W Muzeum Diecezjalnym w Sandomierzu zaprezentowano skarb z Trójcy-Zawichostu, niezwykłe odkrycie z ubiegłego roku. Dokonali go członkowie Nadwiślańskiej Grupy Poszukiwawczej Stowarzyszenia „Szansa” z Annopola i Stowarzyszenia „Wspólne Dziedzictwo” z Opatowa. Znalezisko zwyciężyło w plebiscycie „Archeologiczne Sensacje 2021 roku”, w kategorii Najcenniejszy Skarb.
Składa się na nie prawie 1900 monet piastowskich z II połowy XII wieku. Srebrne monety znajdowały się w glinianym, uszkodzonym garnku, a część z nich była rozsypana. W gablotach Muzeum Diecezjalnego pokazywana jest tylko część tego skarbu, która już została zakonserwowana i opracowana. W tym niezwykłym zbiorze większość stanowią monety Bolesława Kędzierzawego i jego przyrodniego brata Władysława Wygnańca. Jest też jedna moneta Bolesława Śmiałego i dwa denary Bolesława Krzywoustego.
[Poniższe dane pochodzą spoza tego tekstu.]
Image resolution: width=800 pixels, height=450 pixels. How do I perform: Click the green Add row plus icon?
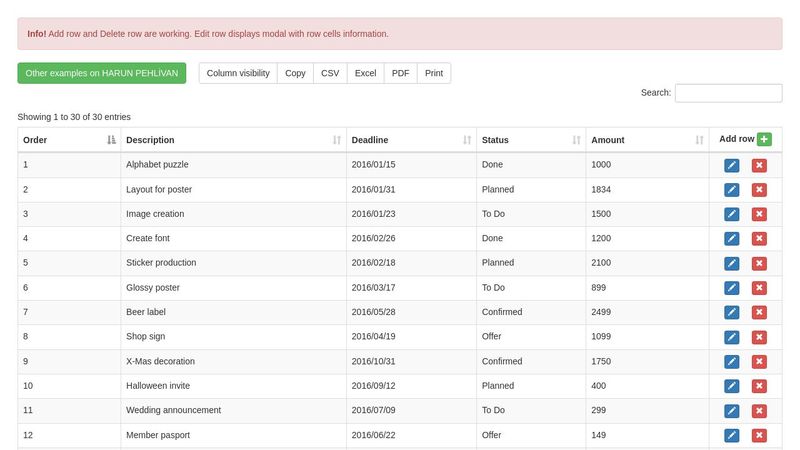tap(764, 139)
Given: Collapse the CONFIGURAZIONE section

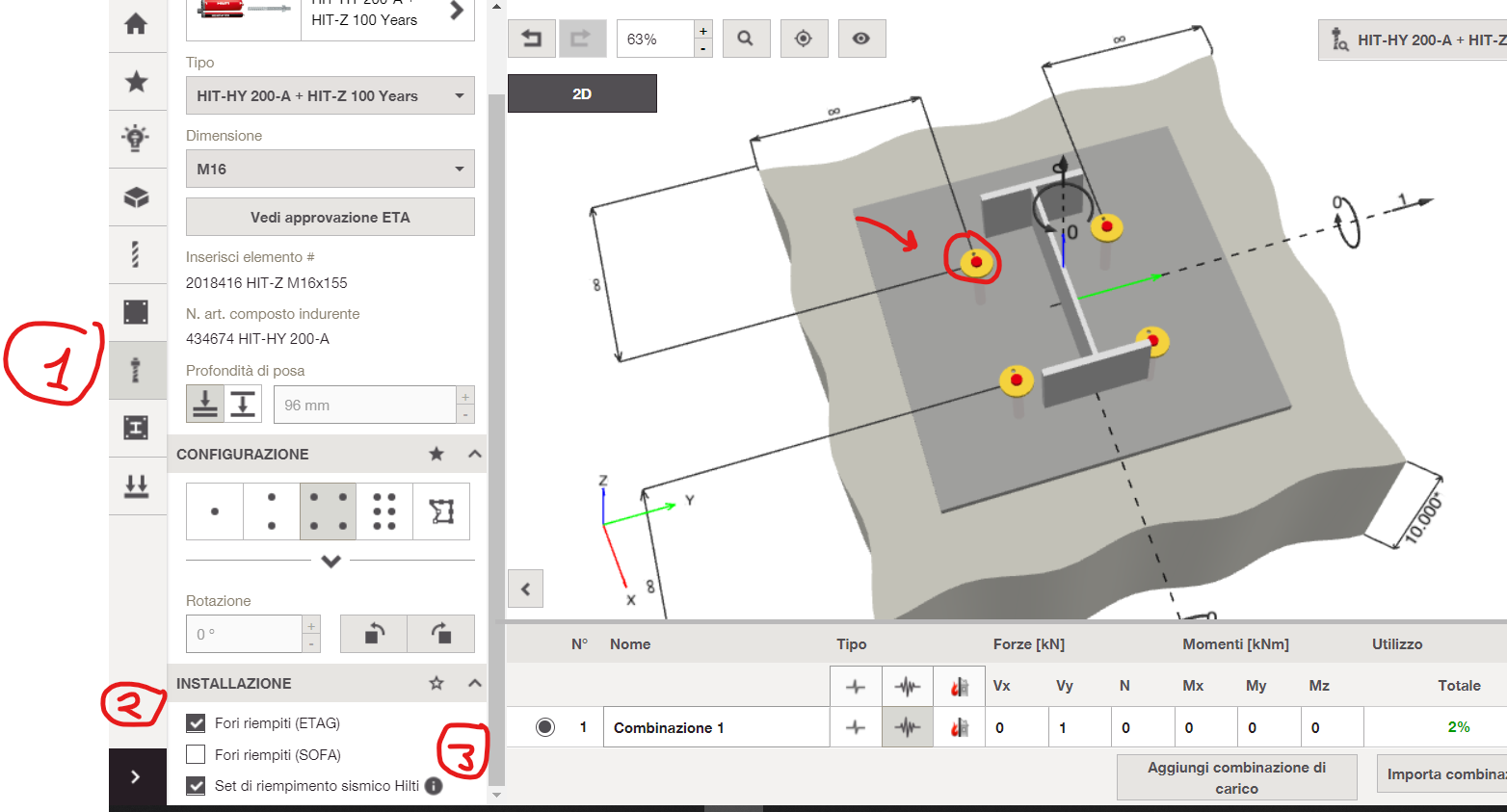Looking at the screenshot, I should coord(474,454).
– Ktoś ewidentnie zbierał te monety, był bogatym człowiekiem. Świadczy to też o roli osady pn. Trójca, która wówczas funkcjonowała pod Zawichostem – powiedział prof. Marek Florek z UMCS w Lublinie, którego wykład towarzyszył prezentacji skarbu w Muzeum Diecezjalnym.
Profesor dodał, że Trójca była ważnym ośrodkiem handlu międzynarodowego. Krzyżowały się tam szlaki wzdłuż Wisły, znad Bałtyku w kierunku Karpat, Dunaju i Europy południowej oraz drugi szlak z Europy wschodniej do zachodniej. Zbiegały się przy przeprawie przez Wisłę, w miejscu gdzie powstała Trójca.
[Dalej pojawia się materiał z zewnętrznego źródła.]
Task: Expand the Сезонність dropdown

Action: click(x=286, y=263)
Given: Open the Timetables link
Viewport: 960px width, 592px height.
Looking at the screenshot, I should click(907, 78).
Biskup sandomierski Krzysztof Nitkiewicz powiedział, że cieszy go, iż tak ciekawe i cenne znalezisko może być prezentowane w Muzeum Diecezjalnym, ponieważ w ten sposób przybliżana jest historia tego terenu.
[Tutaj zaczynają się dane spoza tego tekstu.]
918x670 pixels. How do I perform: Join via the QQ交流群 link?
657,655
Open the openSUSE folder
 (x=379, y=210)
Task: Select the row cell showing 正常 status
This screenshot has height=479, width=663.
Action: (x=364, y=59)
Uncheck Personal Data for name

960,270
– Za tymi monetami wchodzącymi w skład skarbu stali konkretni ludzie, ich historie, oczekiwania, wszystko to, czym się zajmowali, wiec to jest szerszy kontekst. Skarb został znaleziony na działce kościelnej, ale zgodnie z prawem należy do Skarbu Państwa – dodał biskup ordynariusz.
Na wystawie w Muzeum Diecezjalnym oprócz skarbu z Trójcy – Zawichostu prezentowane są również inne zabytki archeologiczne, które od 2020 roku znaleziono na tym terenie. Jest to seria ozdób kobiecych na skronie, bardzo popularnych u Słowianek między X, a XIII wiekiem, wykonanych z różnych materiałów, m.in. z cyny i miedzi. To również ponad 40 odważników żelaznych powlekanych brązem, używanych między X, a XII wiekiem, używanych w okolicach Morza Bałtyckiego, które w Małopolsce są rzadkością. Oprócz tego, na ekspozycji można oglądać pieczęć z XII wiek. Nie wiadomo czy należała do księcia Bolesława Krzywoustego, czy do jego syna Bolesława Kędzierzawego. Jest to szósta taka pieczęć znaleziona w Polsce, wyjątkowa rzadkość.
– Jeszcze 20 lat temu nikt w Polsce nie zdawał sobie sprawy, że książęta piastowscy używali pieczęci metalowych, ołowianych, jakich używano w Bizancjum, na Rusi, we Włoszech i w państwie kościelnym – dodał prof. Marek Florek.
Wystawa zabytków archeologicznych z Trójcy- Zawichostu będzie prezentowana w Muzeum Diecezjalnym w Sandomierzu do końca przyszłego roku.